The introduction of the next generation race car (Gen-7) in the Monster Energy NASCAR Cup Series is still set for 2021 but the timeline for a new engine remains fluid, according to NASCAR president Steve Phelps.
“We are on track for a 2021 launch of a new chassis and body style,” said Phelps. “When that engine follows is a question. There are a lot of discussions that are going on. We do have time. And I think they’re all… our existing OEMs and the opportunity to bring in new OEMs with a new engine; they’re all aligned on finding some type of electrification to that engine. What the rest of it looks like, we have some time to develop.”
Phelps clarified that electrification does not mean NASCAR goes hybrid.
“I would suggest that most of the racing series are going – if they’re not already there – to some type of electrification,” he said. “It’s not a hybrid series, it would just have some electrification that will help store energy, and in some cases, when you’re braking, allows you to create more horsepower as part of it, which should help you with your short tracks and road courses.”
NASCAR last rolled out a new Cup Series car in 2013. According to Phelps, all parties in the garage are interested in Gen-7, but have different ideas on timing.
“We’ll continue to work with our teams and OEMs to make sure everyone’s aligned on what is the correct date to do that,” he said. “But I think the positive thing is we’re not going to just plow forward with a decision without getting everyone on board.

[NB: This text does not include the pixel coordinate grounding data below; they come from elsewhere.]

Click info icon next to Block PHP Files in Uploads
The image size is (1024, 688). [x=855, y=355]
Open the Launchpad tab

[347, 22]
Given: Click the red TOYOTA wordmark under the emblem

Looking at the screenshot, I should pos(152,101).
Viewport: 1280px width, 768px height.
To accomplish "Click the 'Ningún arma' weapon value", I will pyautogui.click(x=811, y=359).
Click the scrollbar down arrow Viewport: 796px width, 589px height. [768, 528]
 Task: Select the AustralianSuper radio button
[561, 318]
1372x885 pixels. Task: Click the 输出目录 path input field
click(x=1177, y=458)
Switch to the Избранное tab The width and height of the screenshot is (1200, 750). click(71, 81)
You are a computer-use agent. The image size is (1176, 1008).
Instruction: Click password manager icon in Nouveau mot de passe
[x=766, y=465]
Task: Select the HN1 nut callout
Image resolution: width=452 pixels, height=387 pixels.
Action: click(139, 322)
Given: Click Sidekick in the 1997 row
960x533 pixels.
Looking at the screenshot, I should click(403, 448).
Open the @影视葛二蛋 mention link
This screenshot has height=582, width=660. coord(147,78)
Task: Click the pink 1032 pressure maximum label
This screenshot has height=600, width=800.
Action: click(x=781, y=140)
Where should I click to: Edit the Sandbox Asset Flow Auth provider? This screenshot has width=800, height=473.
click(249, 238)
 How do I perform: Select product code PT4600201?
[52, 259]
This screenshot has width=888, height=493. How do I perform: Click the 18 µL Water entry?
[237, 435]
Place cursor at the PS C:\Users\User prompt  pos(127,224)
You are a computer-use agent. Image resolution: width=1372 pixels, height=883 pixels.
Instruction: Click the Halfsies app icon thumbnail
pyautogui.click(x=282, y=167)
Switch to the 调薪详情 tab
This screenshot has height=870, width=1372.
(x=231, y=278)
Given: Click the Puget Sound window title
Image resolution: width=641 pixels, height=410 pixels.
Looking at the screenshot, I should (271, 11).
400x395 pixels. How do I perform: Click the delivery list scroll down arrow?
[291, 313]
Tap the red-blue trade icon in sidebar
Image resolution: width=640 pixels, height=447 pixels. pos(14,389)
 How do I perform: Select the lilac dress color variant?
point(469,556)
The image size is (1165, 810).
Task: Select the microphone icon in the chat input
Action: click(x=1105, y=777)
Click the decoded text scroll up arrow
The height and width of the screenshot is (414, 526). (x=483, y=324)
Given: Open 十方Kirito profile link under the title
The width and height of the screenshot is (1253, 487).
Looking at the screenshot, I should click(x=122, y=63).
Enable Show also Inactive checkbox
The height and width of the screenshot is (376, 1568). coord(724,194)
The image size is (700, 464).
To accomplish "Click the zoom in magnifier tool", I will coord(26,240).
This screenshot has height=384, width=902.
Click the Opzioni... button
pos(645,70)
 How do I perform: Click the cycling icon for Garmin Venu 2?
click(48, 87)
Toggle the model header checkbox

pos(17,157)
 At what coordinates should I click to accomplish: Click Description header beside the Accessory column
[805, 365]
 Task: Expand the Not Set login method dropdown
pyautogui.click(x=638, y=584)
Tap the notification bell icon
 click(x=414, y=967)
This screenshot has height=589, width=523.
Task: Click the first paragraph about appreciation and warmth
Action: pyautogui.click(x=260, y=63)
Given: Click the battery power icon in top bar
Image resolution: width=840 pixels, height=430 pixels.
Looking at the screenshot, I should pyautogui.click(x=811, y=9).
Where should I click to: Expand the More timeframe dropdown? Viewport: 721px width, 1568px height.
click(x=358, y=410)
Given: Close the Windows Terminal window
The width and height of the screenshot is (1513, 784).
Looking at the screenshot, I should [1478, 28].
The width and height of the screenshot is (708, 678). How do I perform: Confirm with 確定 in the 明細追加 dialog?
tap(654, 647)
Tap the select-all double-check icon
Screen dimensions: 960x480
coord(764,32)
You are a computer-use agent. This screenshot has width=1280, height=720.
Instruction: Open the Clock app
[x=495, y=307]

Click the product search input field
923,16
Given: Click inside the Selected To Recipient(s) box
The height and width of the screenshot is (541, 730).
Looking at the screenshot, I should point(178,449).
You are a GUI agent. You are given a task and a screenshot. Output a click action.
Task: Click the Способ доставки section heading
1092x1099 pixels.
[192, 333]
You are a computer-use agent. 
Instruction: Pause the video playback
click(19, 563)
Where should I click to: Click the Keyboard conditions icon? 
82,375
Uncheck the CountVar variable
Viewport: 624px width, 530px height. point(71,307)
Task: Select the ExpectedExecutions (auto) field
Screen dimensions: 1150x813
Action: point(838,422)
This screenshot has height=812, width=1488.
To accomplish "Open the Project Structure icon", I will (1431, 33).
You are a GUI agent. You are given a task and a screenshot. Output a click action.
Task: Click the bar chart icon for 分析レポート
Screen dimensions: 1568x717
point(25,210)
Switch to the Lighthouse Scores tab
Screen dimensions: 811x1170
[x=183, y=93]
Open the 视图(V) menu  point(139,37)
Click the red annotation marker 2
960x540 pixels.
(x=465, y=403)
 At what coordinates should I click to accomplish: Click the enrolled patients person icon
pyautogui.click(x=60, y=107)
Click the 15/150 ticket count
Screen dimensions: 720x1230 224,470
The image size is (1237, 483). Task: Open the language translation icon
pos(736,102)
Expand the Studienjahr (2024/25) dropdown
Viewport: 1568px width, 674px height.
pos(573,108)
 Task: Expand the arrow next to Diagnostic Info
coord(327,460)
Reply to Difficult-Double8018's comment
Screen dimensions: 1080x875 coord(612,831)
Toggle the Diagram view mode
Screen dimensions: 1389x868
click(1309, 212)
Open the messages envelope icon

“The majority of the garage is on board with a 2021 start. Are there some that ’22 might work better for them? Might be. We have to figure out how to get full alignment on what that’s going to be, and that’s what we’re working on.”
Cost for team owners and how Gen-7 could help save money is another talking point. Phelps did not offer numbers, but said from NASCAR’s perspective and modeling “the year in which they invest in the new car, they will have a savings. So, that will be a net positive for the teams.
“Everyone has their own kind of schedule that they’re using and what their costs look like. In my opinion, the importance of their car can’t be overstated. It will allow teams to be profitable is what it comes down to. I think it’s as simple as that. The great news is that the fan will be beneficiary as well because I think the car will have body styling that the fans will really enjoy, and, if we’re going to do this thing the right way, which we are, the racing should continue to get – which is already fantastic – should get even better.
“I think entire industry wins; it’s just we have a complex industry. We have a ton of stakeholders, and there are those that would want to rush and try to do something, ‘Hey, we should do it for 2020.’ There are teams that have been pushing on that mantra. Obviously, we can’t do it for ’20, so it’s a balance. We have to make sure we’re balancing everyone’s needs.”
Phelps said that it is unlikely that any new OEM will join the grid before 2022 because of the length of the submission to race-ready process.